Pick up the interview with an art collector below and continue it from its last line.

▸ Document:
— START —

I think the idea that “this is the best work of art here, and this is the second best” is not a strong idea at all. I think art prizes exist, primarily, to raise the profile of either a group of artists or of a particular way of creating. And to that extent they’re a good thing, because they raise the profile. But the idea of grading, I think that’s a little bit silly.

​Another thing I would say about my collecting is that I’ve tried to encourage artists when they’ve gone out and started doing new things. I think that when an artist has a certain amount of success with a particular stream of work, maybe some galleries encourage them to stick with that because they know they can sell it. But the best artists are the ones who break the mould, and I want to encourage artists when they’re doing something different for the first time.

What’s the most important thing that young artists have to keep in mind? That is, if they’d like to get recognised in some way? There are millions of artists...

Yes, there are millions of artists and very few who make a lot of money. I’d say that what drives me in my appreciation is first art that has a cerebral engagement and second art that is...aesthetically pleasing. Now, I think I was not very different from most collectors: you start buying what you think is beautiful, and then you move on to buy what you think is challenging. I think that’s a very typical path.

​What I’m buying is... I think about ninety percent of what I buy is two-dimensional work. It’s paintings, it’s photography, it’s drawings. To a small extent I buy video work. I’ve just lent to a festival a Mark Wallinger video called Threshold to the Kingdom. I bought the first in the edition when it came out. So I have some, but not more than half a dozen, video pieces. And I have some, but not more than twenty, pieces of sculpture.


Work by Sofia Neptuno

How many women are represented in your collection?

I think there must be around forty percent women artists in the Simmons & Simmons collection. Looking back, I’ve collected a lot of women artists. In my own collection... Well, in this room we see...four works by men and three by women.

Is there any difference between men and women in art?

— END —

Dataset items:
— START —

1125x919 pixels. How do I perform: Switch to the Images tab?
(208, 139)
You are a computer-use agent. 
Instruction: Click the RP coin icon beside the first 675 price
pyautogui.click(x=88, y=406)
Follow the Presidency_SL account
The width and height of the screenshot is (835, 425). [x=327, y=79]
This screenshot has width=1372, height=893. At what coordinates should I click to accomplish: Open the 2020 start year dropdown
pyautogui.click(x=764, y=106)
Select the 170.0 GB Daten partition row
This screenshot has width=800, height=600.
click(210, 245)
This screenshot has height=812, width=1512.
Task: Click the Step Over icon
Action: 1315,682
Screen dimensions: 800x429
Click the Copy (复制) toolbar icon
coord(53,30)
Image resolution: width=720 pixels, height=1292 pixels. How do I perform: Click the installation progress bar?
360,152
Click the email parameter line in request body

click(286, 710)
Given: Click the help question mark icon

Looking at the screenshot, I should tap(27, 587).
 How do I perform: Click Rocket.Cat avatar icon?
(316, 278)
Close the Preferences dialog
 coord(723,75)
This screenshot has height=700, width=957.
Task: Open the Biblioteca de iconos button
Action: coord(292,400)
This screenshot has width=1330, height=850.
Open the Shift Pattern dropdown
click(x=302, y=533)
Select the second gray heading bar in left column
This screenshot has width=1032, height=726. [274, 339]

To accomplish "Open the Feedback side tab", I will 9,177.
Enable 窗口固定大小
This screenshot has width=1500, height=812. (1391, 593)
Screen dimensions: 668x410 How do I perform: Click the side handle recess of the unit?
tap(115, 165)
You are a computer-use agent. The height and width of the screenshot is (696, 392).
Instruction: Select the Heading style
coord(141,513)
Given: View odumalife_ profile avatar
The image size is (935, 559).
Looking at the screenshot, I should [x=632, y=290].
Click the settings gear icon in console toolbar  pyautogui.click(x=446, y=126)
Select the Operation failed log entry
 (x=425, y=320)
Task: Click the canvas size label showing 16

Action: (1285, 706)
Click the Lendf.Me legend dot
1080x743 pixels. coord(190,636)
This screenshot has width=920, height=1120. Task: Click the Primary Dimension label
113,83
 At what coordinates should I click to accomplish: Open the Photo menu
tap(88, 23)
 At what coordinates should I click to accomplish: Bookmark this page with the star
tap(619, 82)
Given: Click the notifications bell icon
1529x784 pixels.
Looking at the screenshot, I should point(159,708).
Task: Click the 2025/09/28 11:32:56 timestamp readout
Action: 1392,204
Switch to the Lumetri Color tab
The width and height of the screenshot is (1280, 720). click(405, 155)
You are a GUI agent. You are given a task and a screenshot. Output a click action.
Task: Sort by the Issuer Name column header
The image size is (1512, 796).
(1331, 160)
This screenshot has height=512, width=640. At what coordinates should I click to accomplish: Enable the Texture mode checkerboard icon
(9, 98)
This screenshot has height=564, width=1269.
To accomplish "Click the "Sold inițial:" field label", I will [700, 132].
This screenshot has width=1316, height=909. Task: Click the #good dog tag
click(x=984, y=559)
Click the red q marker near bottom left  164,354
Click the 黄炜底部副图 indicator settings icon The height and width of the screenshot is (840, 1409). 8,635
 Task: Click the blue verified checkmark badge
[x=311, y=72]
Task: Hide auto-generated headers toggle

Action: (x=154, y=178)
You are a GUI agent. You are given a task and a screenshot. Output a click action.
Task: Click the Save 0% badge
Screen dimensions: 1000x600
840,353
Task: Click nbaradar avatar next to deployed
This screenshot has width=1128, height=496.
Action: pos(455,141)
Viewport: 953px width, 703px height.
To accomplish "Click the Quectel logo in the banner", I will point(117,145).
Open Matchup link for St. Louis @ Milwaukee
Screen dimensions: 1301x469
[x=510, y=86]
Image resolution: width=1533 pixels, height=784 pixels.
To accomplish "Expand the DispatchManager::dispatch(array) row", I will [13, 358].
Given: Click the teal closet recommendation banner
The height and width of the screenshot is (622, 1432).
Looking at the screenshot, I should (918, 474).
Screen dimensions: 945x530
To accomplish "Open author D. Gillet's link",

— END —

▸ The answer:
No, not really. I don’t think you can say that there are gender-specific traits in art. And to me it’s...I don’t think I actively go out looking for minority art in terms of gender or sexual orientation or ethnicity. But just by looking at interesting things you’re bound to end up buying art that engages with issues of gender and sexuality and art by people of different ethnic origins. I think it’s still more difficult for some people to make and sell art than for others. There’s mainstream art, and then there’s something that’s going along beside it. And I wouldn’t say I’m evangelical about what’s going along beside mainstream art. I just want to engage with what I find interesting. And for me, it’s the aesthetic experience and the experience of being challenged in my thinking. I want art that provokes me to reappraise the way I look.

You mentioned the aesthetic aspect...

The aesthetics, yes. If you walk around, you’ll see. Someone once said to me that my collection has a palette (laughs): “You don’t see bright pink or vivid green. There’s perhaps a somewhat subdued palette in what you collect.” Okay, I had not really noticed that, but I can accept that that is the case.

As a collector, what’s the biggest challenge for you in today’s art scene?

There are areas that I have not gone into. I have not collected performance work. I would regard that as quite challenging. I’ve spoken on a collectors’ panel about artwork that has no permanence, work that will just degrade and disappear. The market has in a sense got around that by ascribing value to the certificate, so that the certificate enables the work to be remade. That’s quite challenging for some people.

​Photographs are still quite challenging for some people, because they think, well it’s a photograph, it can be made again and again and again, so where’s the value? But I’ve never been properly driven by value. I mean, I know that some of the things I’ve acquired are now worth a lot of money. I’ve tended to be attracted by art that says “and you can take it home” (laughs). That is limiting, and so I guess I don’t accept the challenge of things which don’t have the component that you can “take it home”.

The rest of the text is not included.